• _Okuma Parçası_
******************************

Bu halk anlatıları içinde, sosyal ve siyasal baskıyı düzenlemede en elverişli olanı da
gülmecedir. Hani, "Aşk gelince cümle eksikler biter"miş ya, gülümseme gelince de
cümle hoşgörüsüzlükler biter. Anlatılan gülmecenin (fıkra) sonunda yaratılacak
"gülüş" eylemi, anlatının içerdiği eleştiriyi iyiden iyiye kabul edilir kılıp "yenilir, yutulur"
hale getirecek ve aynı zamanda bir "korunak" da oluşturacaktır.
Bu nedenledir ki, imalı iletişimde halkımızın Nasrettin Hocayı "aracı", fıkrayı da
"araç" olarak kullanması, özsavunma ve korunma açısından, çok bilinçle yapılmış
bir seçimdir.
Örneğin; çağın hızlı değişiminin ve acımasız yaşam koşullarının dayatmaları karşısında,
giderek geçerliliğini yitiren kimi geleneklerin sürdürülmesi mümkün değildir.
Bu konuda yapılacak bir zorlama da bireyi bunaltır. Ekonomik koşulların giderek
ağırlaştığı, "iki elin bir başı düzeltemediği" bir ortamda, konukseverlik geleneğinin
korunup sürdürülmesi de pek mümkün görülmemektedir. İşte aşağıda vereceğim
örnek fıkra, artık sürdürülmeye çalışıldığında, bireyi çok zorlayacak olan kimi
geleneklere karşı, insanlara bir çıkış yolu göstermekte ve gerekirse, onların bazılarından
vazgeçilebileceği "göndermesini" yapmaktadır. Şöyle ki:
Nasrettin Hoca evinde otururken kapısı çalınmış. Hoca "kim o?" diye sorunca da dışardan
bir ses "Tanrı misafiri" diye cevap vermiş. Bunun üzerine kapıyı açan Hoca, kapıdaki adamı
tuttuğu gibi camiye götürerek "Eğer sen Tanrı misafiriysen, Tanrının evi işte burasıdır" demiş.

******************************

• _Verilen Bilgiler_
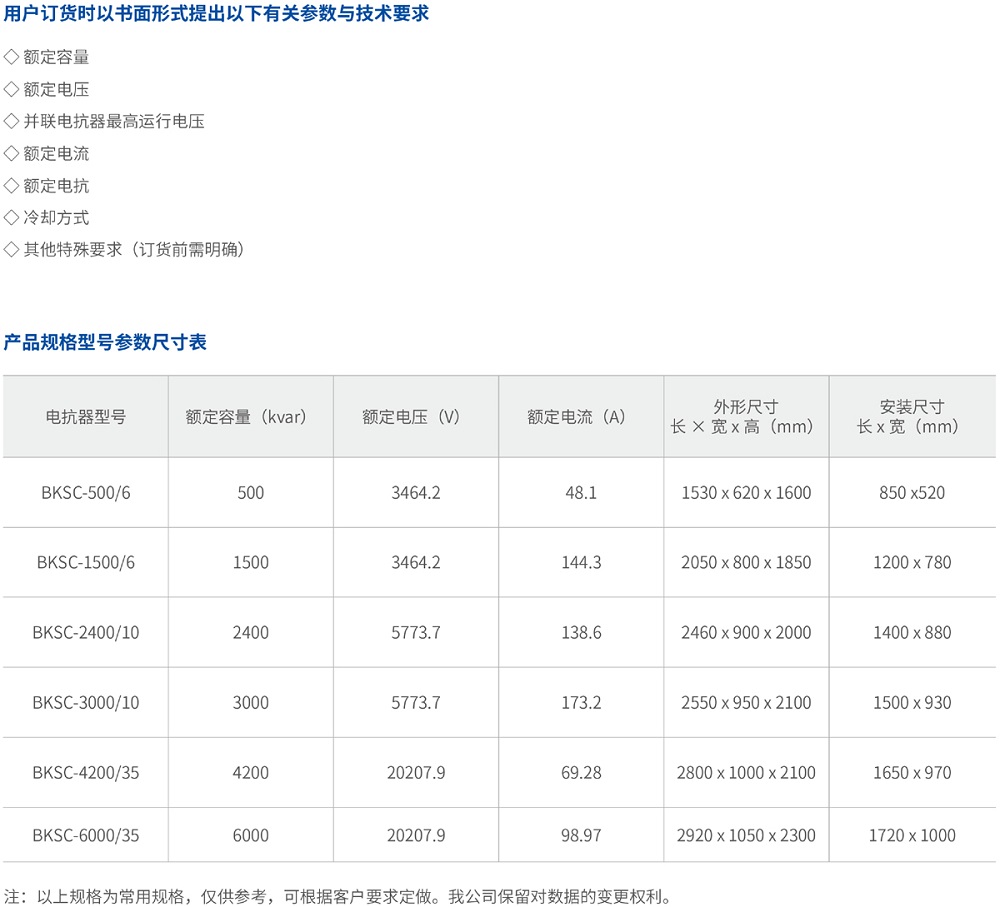Click the 用户订货时 heading at the top
Viewport: 1000px width, 907px height.
click(216, 16)
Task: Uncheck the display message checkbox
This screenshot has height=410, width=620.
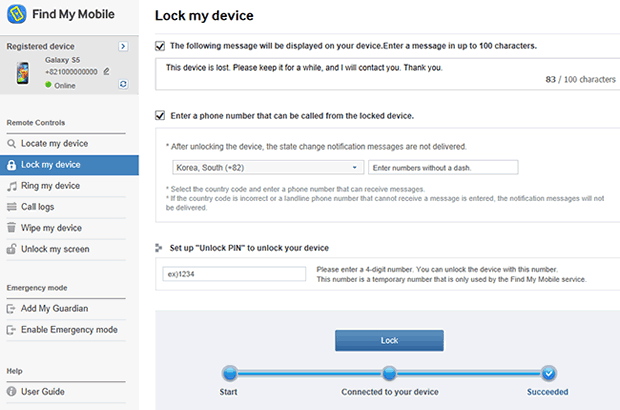Action: 160,46
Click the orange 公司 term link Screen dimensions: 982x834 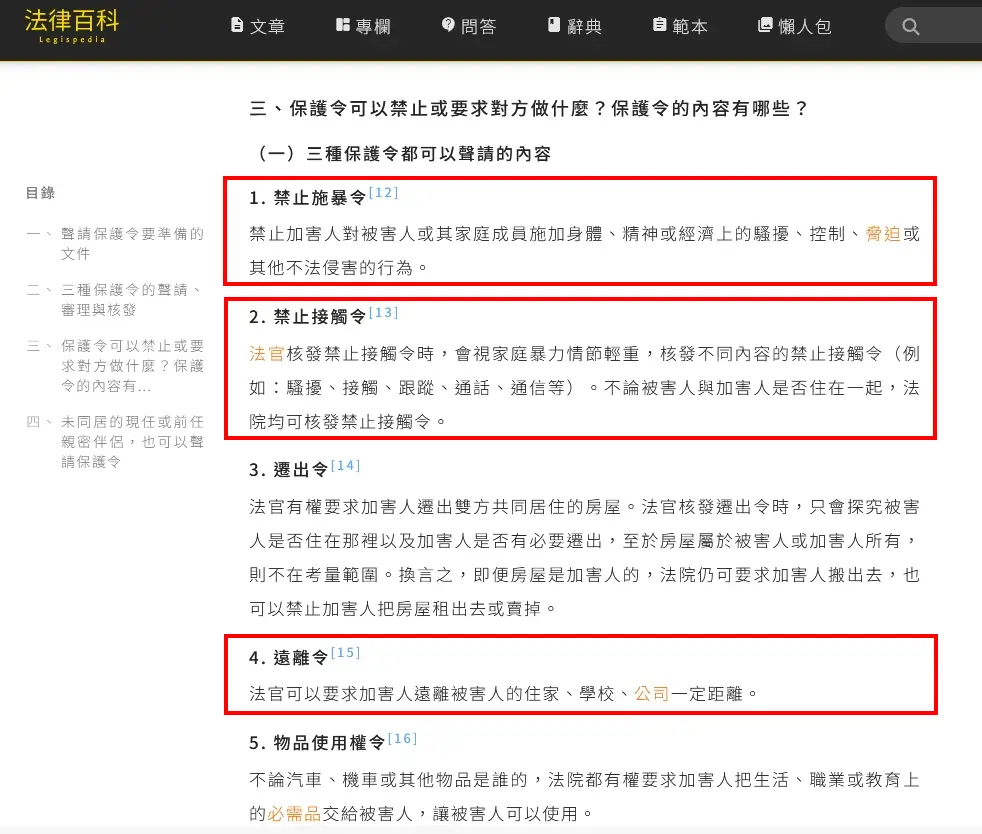tap(652, 693)
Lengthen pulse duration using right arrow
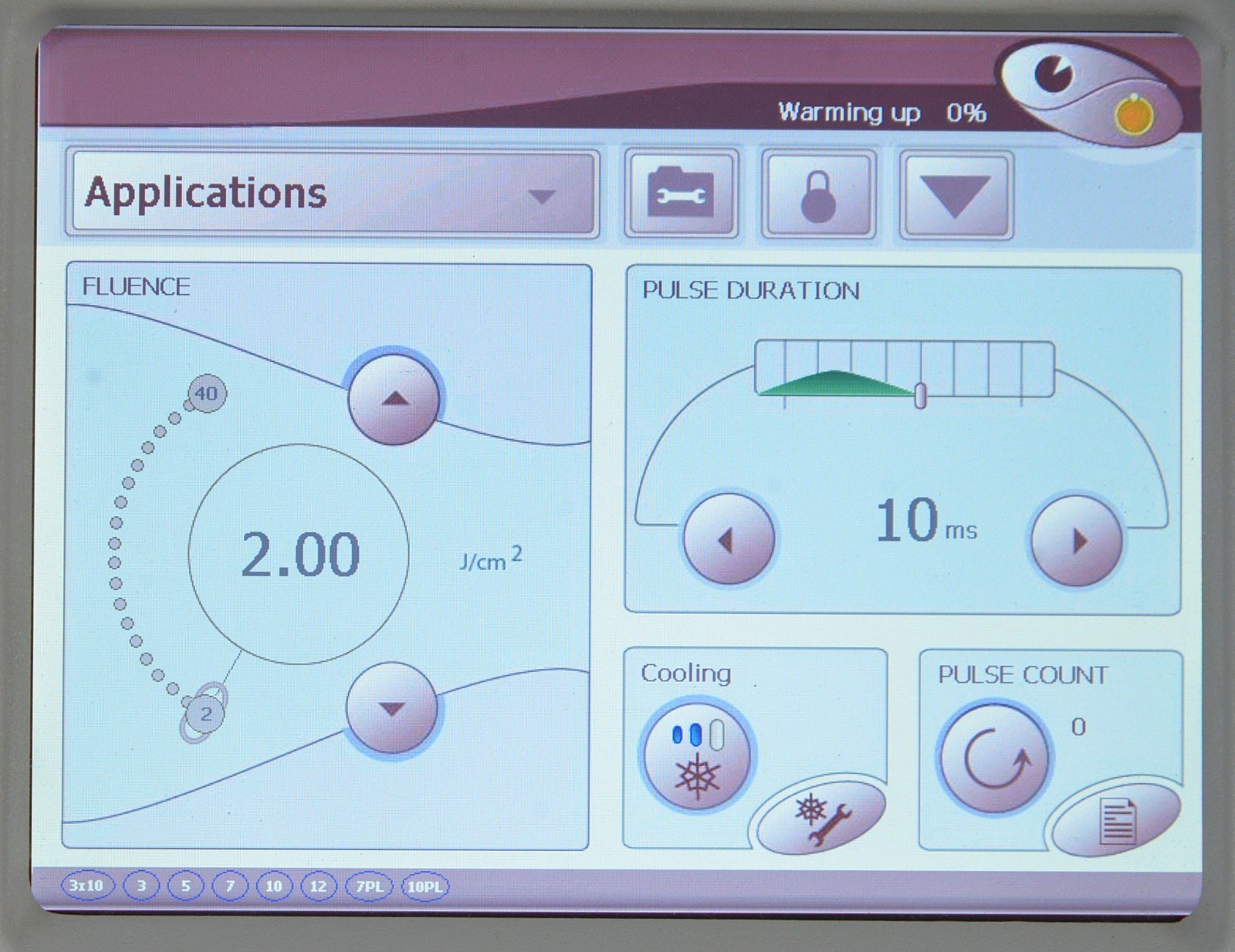The height and width of the screenshot is (952, 1235). (1077, 541)
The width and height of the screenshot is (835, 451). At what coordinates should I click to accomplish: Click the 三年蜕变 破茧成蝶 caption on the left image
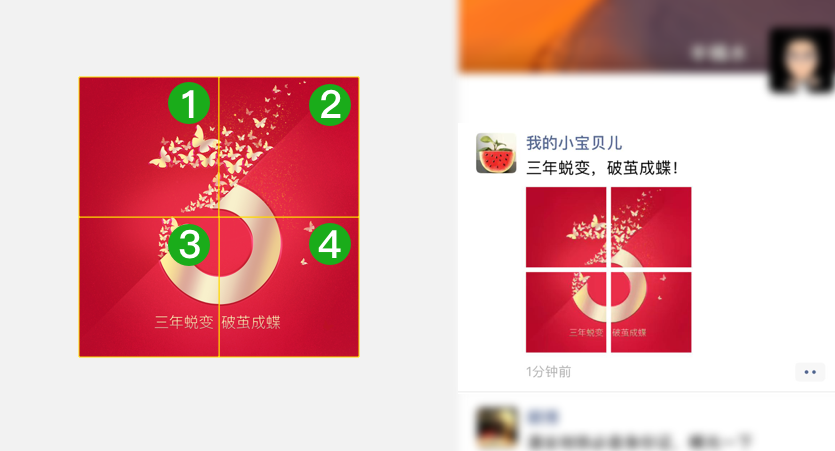click(x=218, y=322)
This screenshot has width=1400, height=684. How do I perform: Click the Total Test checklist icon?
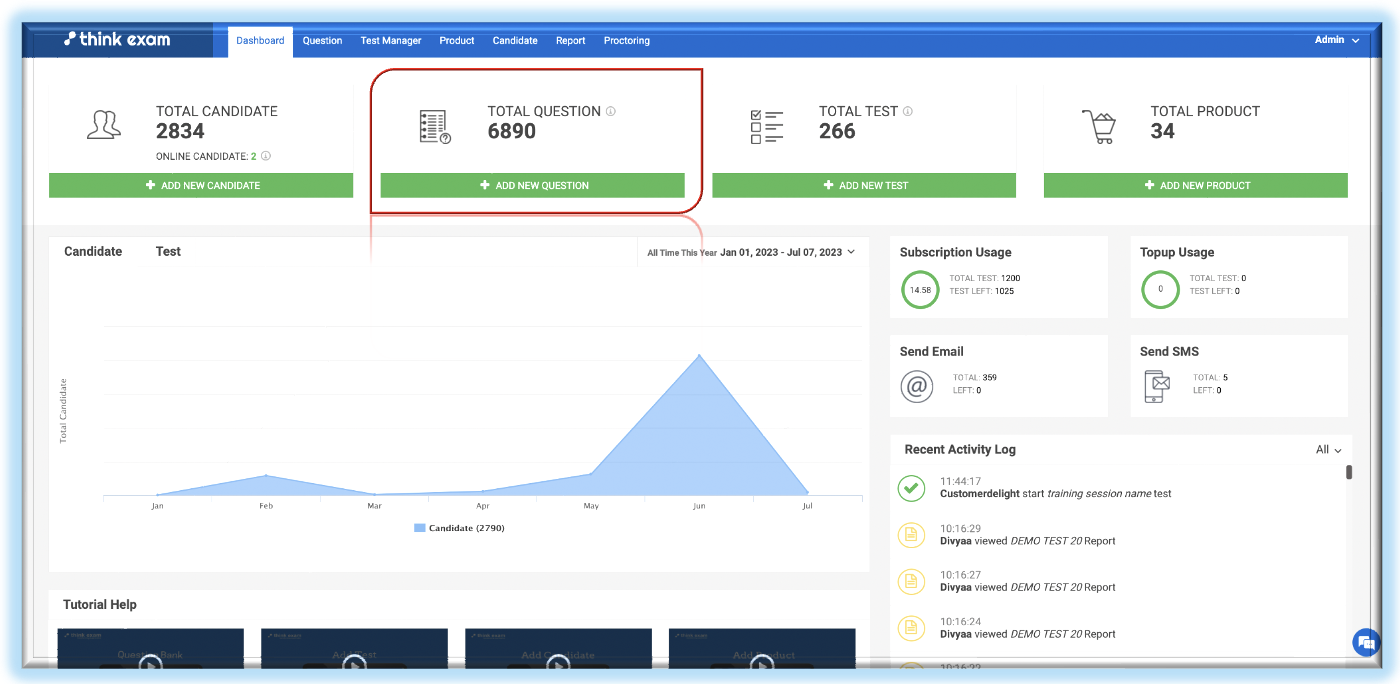coord(767,127)
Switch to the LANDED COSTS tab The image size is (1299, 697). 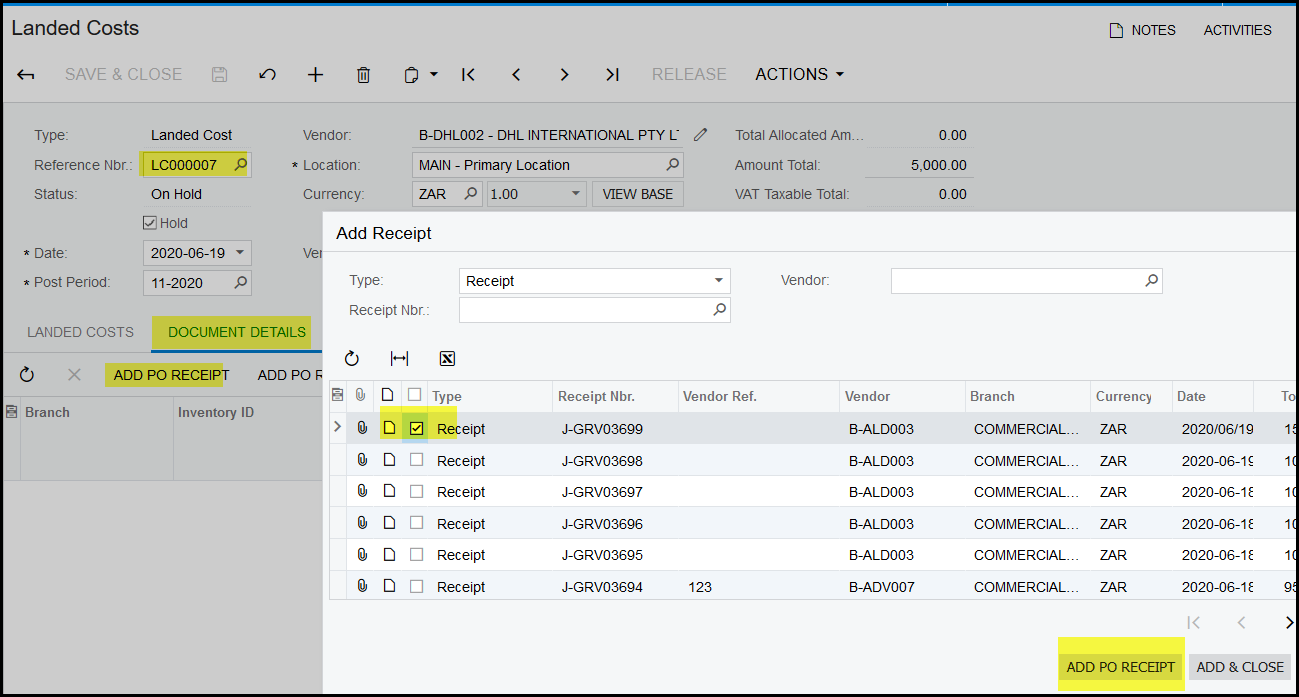(x=80, y=332)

******************************

• _Yapılacak İş_
Nasrettin Hoca fıkralarındaki gülmeceyi ele alan okuma parçasını, son cümlesinin ardından sürdürerek yazın.

• _Nihai Sonuç_
Sonuç olarak fıkralar yalnızca insanları güldürmek, eğlendirmek için değil, toplumsal
yaşamı düzenlemek, ders vermek, belirli bir düşünceyi, görüşü karşı tarafa
"mizah" eşliğinde iletmek için halk tarafından yaratılmış, çok kapsamlı işlevleri olan
halk edebiyatı ürünleridir.
T Ü R K H A L K D Ü Z Y A Z I S I - I 81
A N A D O L U Ü N İ V E R S İ T E S İ
3. Halk Hikayesi
Tanım: Aşk, kahramanlık gibi konuları, şiir ve düz anlatım olarak, aşıkların saz
eşliğinde anlatıp söylemeleridir (düz anlatım içinde yer alan şiirler, saz eşliğinde
türkü gibi söylenir).
Halk hikayeleri, hikaye türünün en eski ve ortak (anonim) olanlarıdır. Halk hikayesi
anlatmak bir uzmanlık, bir ustalık işidir. Hikayeleri anlatan aşıklara "kıssa-han"
da denir. En tanınmış halk hikayelerimiz arasında, şunları sayabiliriz: Kerem ile Aslı,
Ferhat ile Şirin, Arzu ile Kamber, Köroğlu, Battal Gazi.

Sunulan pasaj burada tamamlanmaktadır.